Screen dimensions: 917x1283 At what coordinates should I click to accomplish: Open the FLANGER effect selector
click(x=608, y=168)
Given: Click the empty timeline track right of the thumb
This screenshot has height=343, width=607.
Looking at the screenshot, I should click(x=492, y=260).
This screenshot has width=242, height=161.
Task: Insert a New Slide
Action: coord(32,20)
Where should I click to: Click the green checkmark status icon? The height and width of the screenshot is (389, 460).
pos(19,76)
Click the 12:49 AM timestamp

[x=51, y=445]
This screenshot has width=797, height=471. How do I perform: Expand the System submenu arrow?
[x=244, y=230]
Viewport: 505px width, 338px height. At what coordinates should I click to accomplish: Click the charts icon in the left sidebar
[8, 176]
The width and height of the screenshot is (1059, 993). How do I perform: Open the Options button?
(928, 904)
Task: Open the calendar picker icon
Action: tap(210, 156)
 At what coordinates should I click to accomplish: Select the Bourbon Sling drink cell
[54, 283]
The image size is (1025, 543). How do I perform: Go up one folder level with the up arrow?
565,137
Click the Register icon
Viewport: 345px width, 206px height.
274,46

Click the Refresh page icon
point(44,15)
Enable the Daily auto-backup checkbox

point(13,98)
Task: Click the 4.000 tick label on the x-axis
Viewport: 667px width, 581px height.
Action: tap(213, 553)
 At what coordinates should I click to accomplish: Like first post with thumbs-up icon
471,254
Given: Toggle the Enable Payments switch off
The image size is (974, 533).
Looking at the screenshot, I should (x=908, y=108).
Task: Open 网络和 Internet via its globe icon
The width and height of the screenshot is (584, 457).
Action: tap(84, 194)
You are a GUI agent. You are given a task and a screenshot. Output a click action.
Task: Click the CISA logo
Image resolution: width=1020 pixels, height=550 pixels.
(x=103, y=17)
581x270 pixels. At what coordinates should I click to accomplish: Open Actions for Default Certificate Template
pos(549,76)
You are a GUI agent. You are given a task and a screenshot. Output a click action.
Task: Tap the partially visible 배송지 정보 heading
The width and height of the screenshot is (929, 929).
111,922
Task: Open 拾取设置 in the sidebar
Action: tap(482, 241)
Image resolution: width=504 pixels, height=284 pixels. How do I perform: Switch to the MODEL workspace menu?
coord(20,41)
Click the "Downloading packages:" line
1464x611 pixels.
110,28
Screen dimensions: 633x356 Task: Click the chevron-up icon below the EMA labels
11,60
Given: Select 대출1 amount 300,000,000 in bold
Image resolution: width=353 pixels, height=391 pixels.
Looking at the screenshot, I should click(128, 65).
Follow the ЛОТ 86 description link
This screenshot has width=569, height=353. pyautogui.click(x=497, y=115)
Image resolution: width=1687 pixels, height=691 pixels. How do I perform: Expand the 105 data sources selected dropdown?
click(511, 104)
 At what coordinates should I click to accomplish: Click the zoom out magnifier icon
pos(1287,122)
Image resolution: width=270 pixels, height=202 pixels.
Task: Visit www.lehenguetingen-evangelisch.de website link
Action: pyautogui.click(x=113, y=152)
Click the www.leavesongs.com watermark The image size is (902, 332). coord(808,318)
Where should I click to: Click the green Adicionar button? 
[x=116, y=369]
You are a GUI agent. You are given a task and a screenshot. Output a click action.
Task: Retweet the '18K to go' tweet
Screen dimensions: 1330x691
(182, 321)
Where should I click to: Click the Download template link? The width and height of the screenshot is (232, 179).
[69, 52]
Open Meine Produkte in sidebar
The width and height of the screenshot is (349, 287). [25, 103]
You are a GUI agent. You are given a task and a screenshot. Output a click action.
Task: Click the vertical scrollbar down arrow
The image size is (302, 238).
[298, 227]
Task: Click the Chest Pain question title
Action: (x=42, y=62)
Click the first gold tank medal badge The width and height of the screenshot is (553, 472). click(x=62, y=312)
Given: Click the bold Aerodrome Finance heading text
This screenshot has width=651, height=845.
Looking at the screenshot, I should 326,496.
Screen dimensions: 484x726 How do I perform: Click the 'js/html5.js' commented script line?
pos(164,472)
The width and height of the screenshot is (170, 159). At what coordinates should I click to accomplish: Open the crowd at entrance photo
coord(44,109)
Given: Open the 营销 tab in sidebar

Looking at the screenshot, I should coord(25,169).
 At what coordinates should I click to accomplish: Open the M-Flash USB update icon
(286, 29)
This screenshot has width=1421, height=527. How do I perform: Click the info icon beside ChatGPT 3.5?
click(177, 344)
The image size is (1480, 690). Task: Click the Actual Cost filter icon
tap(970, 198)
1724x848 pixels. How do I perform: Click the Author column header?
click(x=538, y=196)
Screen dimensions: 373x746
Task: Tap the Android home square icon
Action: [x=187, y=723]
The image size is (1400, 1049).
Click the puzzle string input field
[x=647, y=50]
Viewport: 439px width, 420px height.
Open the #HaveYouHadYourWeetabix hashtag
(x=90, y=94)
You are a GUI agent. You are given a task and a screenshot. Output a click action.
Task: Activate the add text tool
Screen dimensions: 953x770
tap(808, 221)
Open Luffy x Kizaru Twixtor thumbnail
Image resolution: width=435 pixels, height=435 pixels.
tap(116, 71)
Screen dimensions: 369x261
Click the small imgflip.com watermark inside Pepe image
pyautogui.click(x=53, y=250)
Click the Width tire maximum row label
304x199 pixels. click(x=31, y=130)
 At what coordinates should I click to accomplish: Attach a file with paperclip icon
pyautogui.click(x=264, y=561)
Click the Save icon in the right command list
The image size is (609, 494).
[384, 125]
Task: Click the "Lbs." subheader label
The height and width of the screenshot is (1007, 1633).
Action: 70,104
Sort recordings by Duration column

= = = = =

Task requirements: Please print the full listing shown above, exactly as it appears.

Task response:
Screen dimensions: 917x1283 At what coordinates should I click to accomplish: Open the FLANGER effect selector
click(x=608, y=168)
Given: Click the empty timeline track right of the thumb
This screenshot has height=343, width=607.
Looking at the screenshot, I should click(x=492, y=260).
This screenshot has width=242, height=161.
Task: Insert a New Slide
Action: coord(32,20)
Where should I click to: Click the green checkmark status icon? The height and width of the screenshot is (389, 460).
pos(19,76)
Click the 12:49 AM timestamp

[x=51, y=445]
This screenshot has width=797, height=471. How do I perform: Expand the System submenu arrow?
[x=244, y=230]
Viewport: 505px width, 338px height. At what coordinates should I click to accomplish: Click the charts icon in the left sidebar
[8, 176]
The width and height of the screenshot is (1059, 993). How do I perform: Open the Options button?
(928, 904)
Task: Open the calendar picker icon
Action: tap(210, 156)
 At what coordinates should I click to accomplish: Select the Bourbon Sling drink cell
[54, 283]
The image size is (1025, 543). How do I perform: Go up one folder level with the up arrow?
565,137
Click the Register icon
Viewport: 345px width, 206px height.
274,46

Click the Refresh page icon
point(44,15)
Enable the Daily auto-backup checkbox

point(13,98)
Task: Click the 4.000 tick label on the x-axis
Viewport: 667px width, 581px height.
Action: tap(213, 553)
 At what coordinates should I click to accomplish: Like first post with thumbs-up icon
471,254
Given: Toggle the Enable Payments switch off
The image size is (974, 533).
Looking at the screenshot, I should (x=908, y=108).
Task: Open 网络和 Internet via its globe icon
The width and height of the screenshot is (584, 457).
Action: tap(84, 194)
You are a GUI agent. You are given a task and a screenshot. Output a click action.
Task: Click the CISA logo
Image resolution: width=1020 pixels, height=550 pixels.
(x=103, y=17)
581x270 pixels. At what coordinates should I click to accomplish: Open Actions for Default Certificate Template
pos(549,76)
You are a GUI agent. You are given a task and a screenshot. Output a click action.
Task: Tap the partially visible 배송지 정보 heading
The width and height of the screenshot is (929, 929).
111,922
Task: Open 拾取设置 in the sidebar
Action: tap(482, 241)
Image resolution: width=504 pixels, height=284 pixels. How do I perform: Switch to the MODEL workspace menu?
coord(20,41)
Click the "Downloading packages:" line
1464x611 pixels.
110,28
Screen dimensions: 633x356 Task: Click the chevron-up icon below the EMA labels
11,60
Given: Select 대출1 amount 300,000,000 in bold
Image resolution: width=353 pixels, height=391 pixels.
Looking at the screenshot, I should click(128, 65).
Follow the ЛОТ 86 description link
This screenshot has width=569, height=353. pyautogui.click(x=497, y=115)
Image resolution: width=1687 pixels, height=691 pixels. How do I perform: Expand the 105 data sources selected dropdown?
click(511, 104)
 At what coordinates should I click to accomplish: Click the zoom out magnifier icon
pos(1287,122)
Image resolution: width=270 pixels, height=202 pixels.
Task: Visit www.lehenguetingen-evangelisch.de website link
Action: pyautogui.click(x=113, y=152)
Click the www.leavesongs.com watermark The image size is (902, 332). coord(808,318)
Where should I click to: Click the green Adicionar button? 
[x=116, y=369]
You are a GUI agent. You are given a task and a screenshot. Output a click action.
Task: Retweet the '18K to go' tweet
Screen dimensions: 1330x691
(182, 321)
Where should I click to: Click the Download template link? The width and height of the screenshot is (232, 179).
[69, 52]
Open Meine Produkte in sidebar
The width and height of the screenshot is (349, 287). [25, 103]
You are a GUI agent. You are given a task and a screenshot. Output a click action.
Task: Click the vertical scrollbar down arrow
The image size is (302, 238).
[298, 227]
Task: Click the Chest Pain question title
Action: (x=42, y=62)
Click the first gold tank medal badge The width and height of the screenshot is (553, 472). click(x=62, y=312)
Given: Click the bold Aerodrome Finance heading text
This screenshot has width=651, height=845.
Looking at the screenshot, I should 326,496.
Screen dimensions: 484x726 How do I perform: Click the 'js/html5.js' commented script line?
pos(164,472)
The width and height of the screenshot is (170, 159). At what coordinates should I click to accomplish: Open the crowd at entrance photo
coord(44,109)
Given: Open the 营销 tab in sidebar

Looking at the screenshot, I should coord(25,169).
 At what coordinates should I click to accomplish: Open the M-Flash USB update icon
(286, 29)
This screenshot has width=1421, height=527. How do I perform: Click the info icon beside ChatGPT 3.5?
click(177, 344)
The image size is (1480, 690). Task: Click the Actual Cost filter icon
tap(970, 198)
1724x848 pixels. How do I perform: Click the Author column header?
click(x=538, y=196)
Screen dimensions: 373x746
Task: Tap the Android home square icon
Action: [x=187, y=723]
The image size is (1400, 1049).
Click the puzzle string input field
[x=647, y=50]
Viewport: 439px width, 420px height.
Open the #HaveYouHadYourWeetabix hashtag
(x=90, y=94)
You are a GUI agent. You are given a task and a screenshot. Output a click action.
Task: Activate the add text tool
Screen dimensions: 953x770
tap(808, 221)
Open Luffy x Kizaru Twixtor thumbnail
Image resolution: width=435 pixels, height=435 pixels.
tap(116, 71)
Screen dimensions: 369x261
Click the small imgflip.com watermark inside Pepe image
pyautogui.click(x=53, y=250)
Click the Width tire maximum row label
304x199 pixels. click(x=31, y=130)
 At what coordinates should I click to accomplish: Attach a file with paperclip icon
pyautogui.click(x=264, y=561)
Click the Save icon in the right command list
The image size is (609, 494).
[384, 125]
Task: Click the "Lbs." subheader label
The height and width of the screenshot is (1007, 1633).
Action: 70,104
Sort recordings by Duration column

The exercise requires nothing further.